Cosa deve fare l’interessata/o  per accedere al beneficio?
L’interessato in possesso dei requisiti deve presentare l’istanza di assegnazione temporanea all’Amministrazione presso cui presta servizio ed alla Amministrazione di destinazione, autocertificando nella richiesta il possesso dei requisiti soggettivi ( data di nascita del figlio, e indicazione della sede lavorativa del coniuge).

Cosa devono fare le pubbliche Amministrazioniliebe gemeinschaft interessate ricevuta l’istanza? 
Entro 30 giorni dalla ricezione della domanda le due Amministrazioni, sia quella di provenienza che quella di destinazione devono comunicare all’interessato l’assenso o l’eventuale dissenso. L’eventuale dissenso deve essere adeguatamente motivato.

Per chi desiderasse approfondire la numerosa giurisprudenza in materia suggerisco di leggere:

a)un articolo di Altalex  che commenta la sentenza n. 7472 del Consiglio di Stato  sez. IV, decisione 28.12.2005 che ha fatto molto discutere per aver sancito l’inapplicabilità del beneficio al personale delle Forze di polizia ad ordinamento civile e militare;

b)un articolo di GrNet.it in cui vengono citate invece alcune fra le numerose successive sentenze dei TAR che hanno ribaltato l’orientamento di chiusura del Consiglio di Stato, rendendo applicabile la norma anche al personale militare.

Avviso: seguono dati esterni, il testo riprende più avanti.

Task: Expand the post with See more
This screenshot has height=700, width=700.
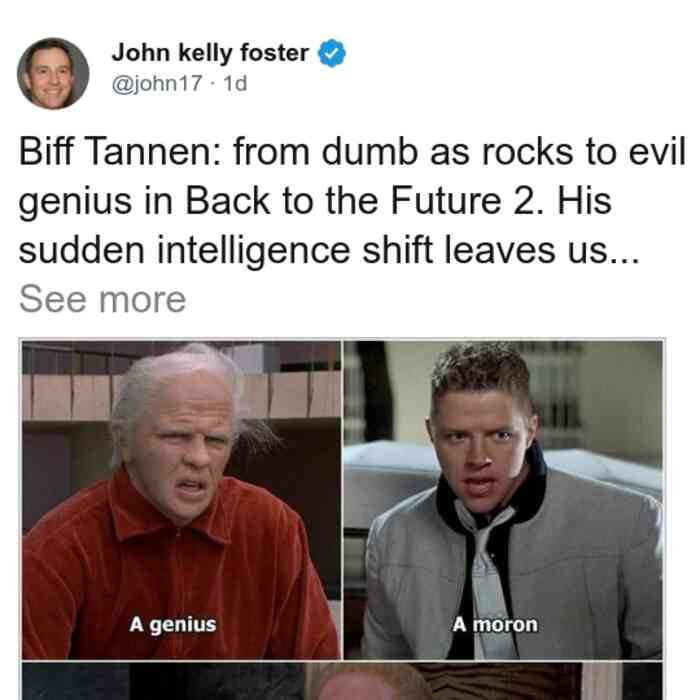Action: pyautogui.click(x=103, y=300)
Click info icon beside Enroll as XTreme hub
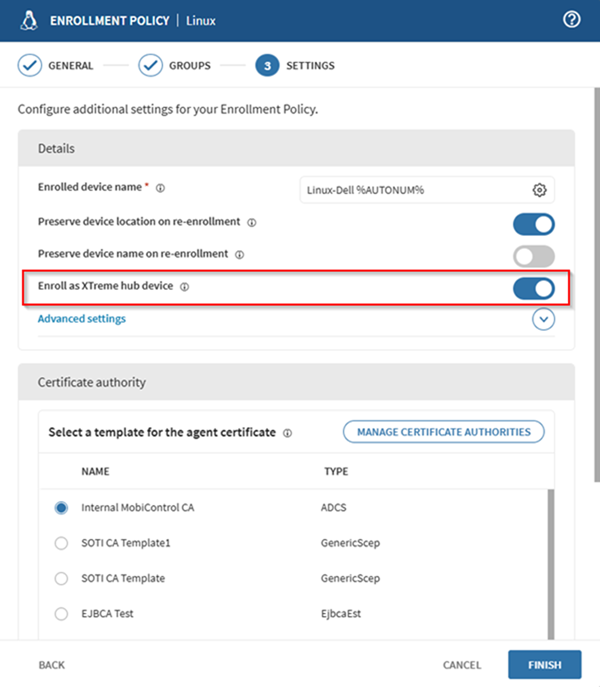 [x=185, y=286]
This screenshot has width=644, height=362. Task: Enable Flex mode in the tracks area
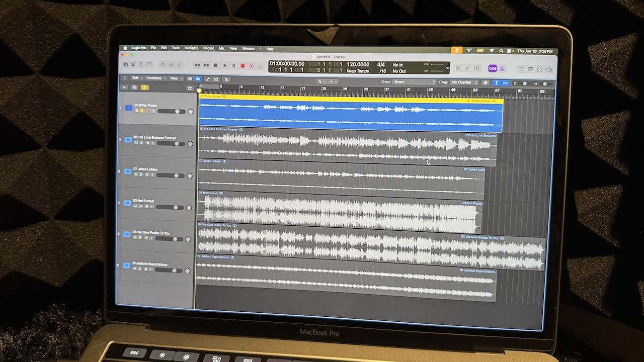pyautogui.click(x=216, y=79)
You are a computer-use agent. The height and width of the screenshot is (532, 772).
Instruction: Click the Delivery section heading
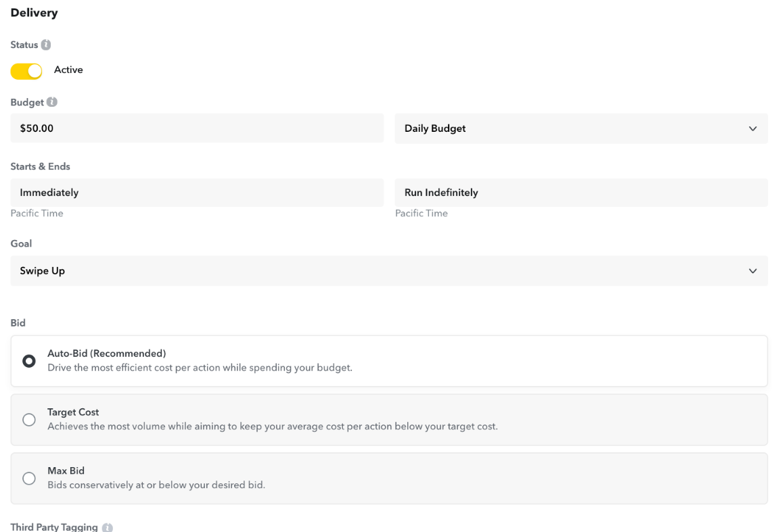click(x=34, y=13)
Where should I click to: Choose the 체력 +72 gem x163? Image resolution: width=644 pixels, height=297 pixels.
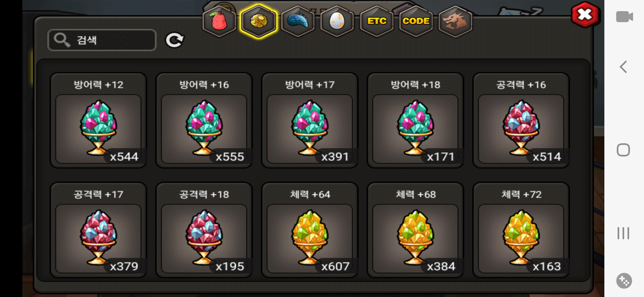click(x=521, y=230)
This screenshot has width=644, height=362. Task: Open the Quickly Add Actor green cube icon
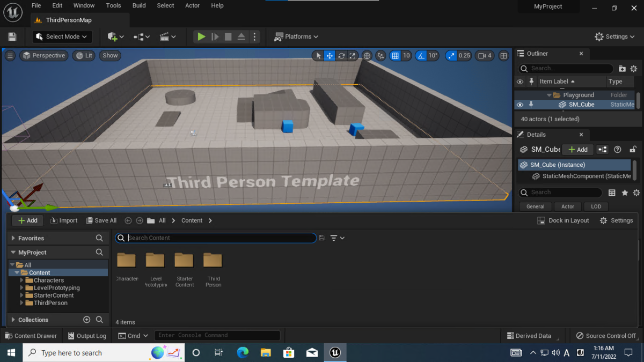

c) un articolo della Gazzetta Amministrativa con breve commento alla recentissima ordinanza n. 405 del Cons. Stato, sez. IV,  5 febbraio 2013, che riafferma invece l’applicabilità del beneficio anche al personale delle forze armate condannando l’Amministrazione che aveva negato il beneficio al risarcimento del danno e al pagamento delle spese processuali.

Segnalo infine per completezza di informazione l’Accordo Ministero della Giustizia e Organizzazioni Sindacali del 27 febbraio 2007  specifico per il personale dipendente in servizio presso l’Amministrazione giudiziaria.